> _What you should do_: Return exactly those lines of the material below that fall between the line holding "Given: Select the" and the line holding "836x490 pixels. At", inclusive.

> _Data provided_:
•••••
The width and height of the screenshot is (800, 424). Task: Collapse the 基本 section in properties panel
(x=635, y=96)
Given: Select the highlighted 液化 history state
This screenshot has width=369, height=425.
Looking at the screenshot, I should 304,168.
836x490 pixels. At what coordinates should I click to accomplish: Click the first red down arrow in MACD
•••••
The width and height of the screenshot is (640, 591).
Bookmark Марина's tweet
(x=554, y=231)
•••••
> _Problem solution_:
Given: Select the highlighted 液化 history state
This screenshot has width=369, height=425.
Looking at the screenshot, I should 304,168.
836x490 pixels. At what coordinates should I click to accomplish: Click the first red down arrow in MACD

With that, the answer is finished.